Codebook for U.S. House Returns 1976–2020

The data file 1976-2020-house contains constituency (district) returns for elections to the U.S. House of Representatives from 1976 to 2020. The data source is the document “Statistics of the Congressional Election,” published biennially by the Clerk of the U.S. House of Representatives. 2018 data comes from official state election websites, and for Kansas, come from Stephen Pettigrew and the Kansas Secretary of State office (in some cases, they are marked as unofficial, and will be updated at a later time).

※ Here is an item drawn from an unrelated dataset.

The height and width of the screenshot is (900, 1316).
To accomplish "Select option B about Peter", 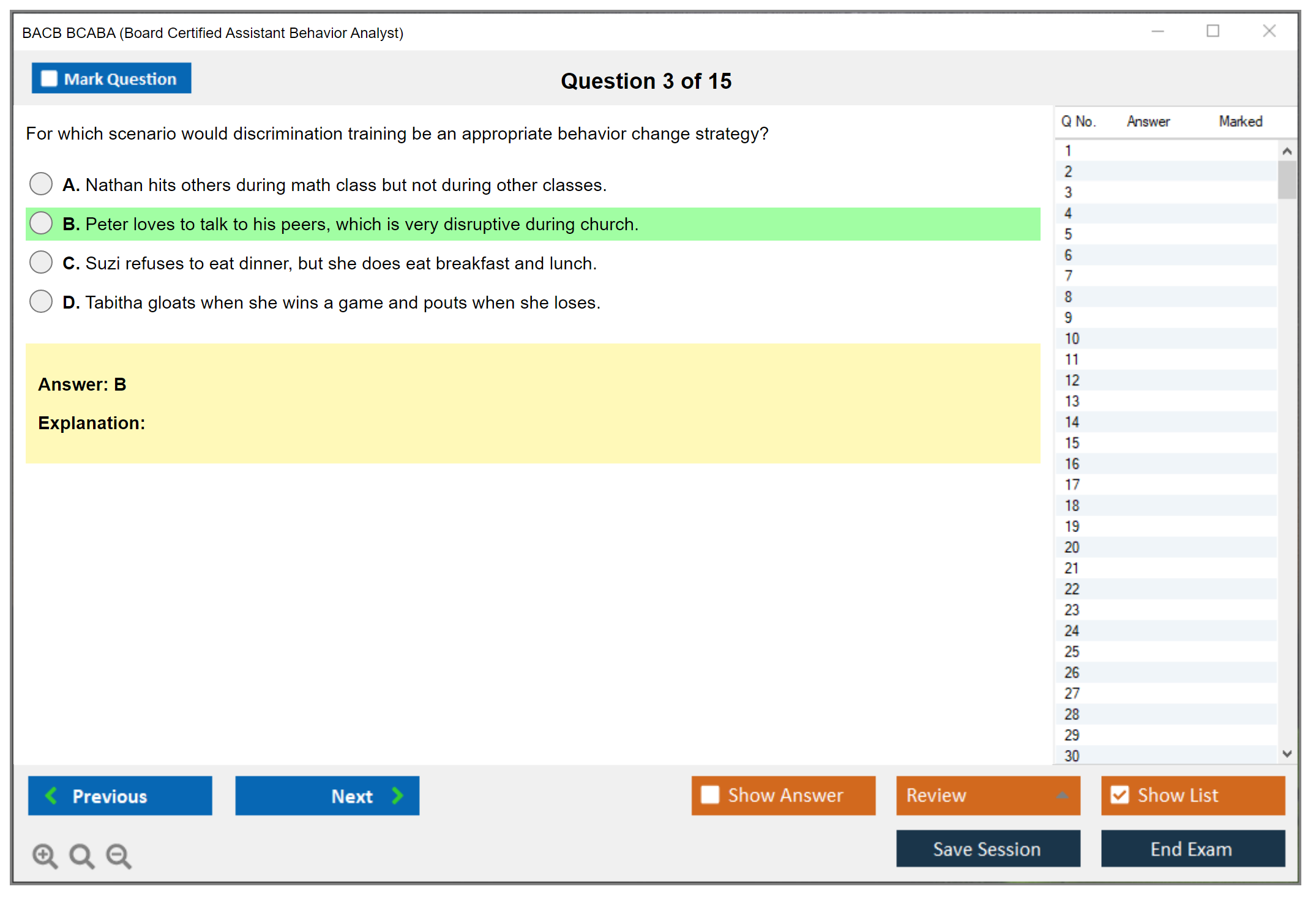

All string variables are in upper case.

Variables

The variables are listed as they appear in the data file.

year

  • Description: year in which election was held

state

  • Description: state name

state_po

  • Description: U.S. postal code state abbreviation

state_fips

  • Description: State FIPS code

state_cen

  • Description: U.S. Census state code

state_ic

  • Description: ICPSR state code

office

  • Description: U.S. House (constant)

district

  • Description: district number
  • **Note**: At-large districts are coded as 0 (zero).

stage

  • Description: electoral stage
  • Coding:
code definition
“gen” general elections
“pri” primary elections
  • Note: Only appears in special cases. Consult original House Clerk report for these cases.

special

  • Description: special election
  • Coding
code definition
“TRUE” special elections
“FALSE” regular elections

candidate

  • Description: name of the candidate
  • Note: The name is as it appears in the House Clerk report.

party

  • Description: party of the candidate (always entirely lowercase)
    • Note: Parties are as they appear in the House Clerk report. In states that allow candidates to appear on multiple party lines, separate vote totals are indicated for each party. Therefore, for analysis that involves candidate totals, it will be necessary to aggregate across all party lines within a district. For analysis that focuses on two-party vote totals, it will be necessary to account for major party candidates who receive votes under multiple party labels. Minnesota party labels are given as they appear on the Minnesota ballots. Future versions of this file will include codes for candidates who are endorsed by major parties, regardless of the party label under which they receive votes.

writein

  • Description: vote totals associated with write-in candidates
  • Coding:
code definition
“TRUE” write-in candidates
“FALSE” non-write-in candidates

mode

  • Description: mode of voting; states with data that doesn’t break down returns by mode are marked as “total”

candidatevotes

  • Description: votes received by this candidate for this particular party

totalvotes

  • Description: total number of votes cast for this election

fusion_ticket

  • Description: A TRUE/FALSE indicator as to whether the given candidate is running on a fusion party ticket, which will in turn mean that a candidate will appear multiple times, but by different parties, for a given election. States with fusion tickets include Connecticut, New Jersey, New York, and South Carolina.

unofficial

  • Description: TRUE/FALSE indicator for unofficial result (to be updated later); this appears only for 2018 data in some cases

version

  • Description: date when this dataset was finalized

NOTES:

  • candidatevotes: for uncontested races, value is set to 1 in FL. Should user want to set a higher value for analysis purposes, consider setting the value as the maximum for a given state-year. The code in R would be the following:
    df <- read.csv("1976-2018-house.csv", stringsAsFactors = FALSE)
    df <- df %>%
     group_by(state_po,district) %>%
     mutate(max_st_year_vote = max(candidatevotes, na.rm=T)
    

    The following code should be used if the user would like to assume that uncontested candidates would have recieved as many votes as the best contested candidate.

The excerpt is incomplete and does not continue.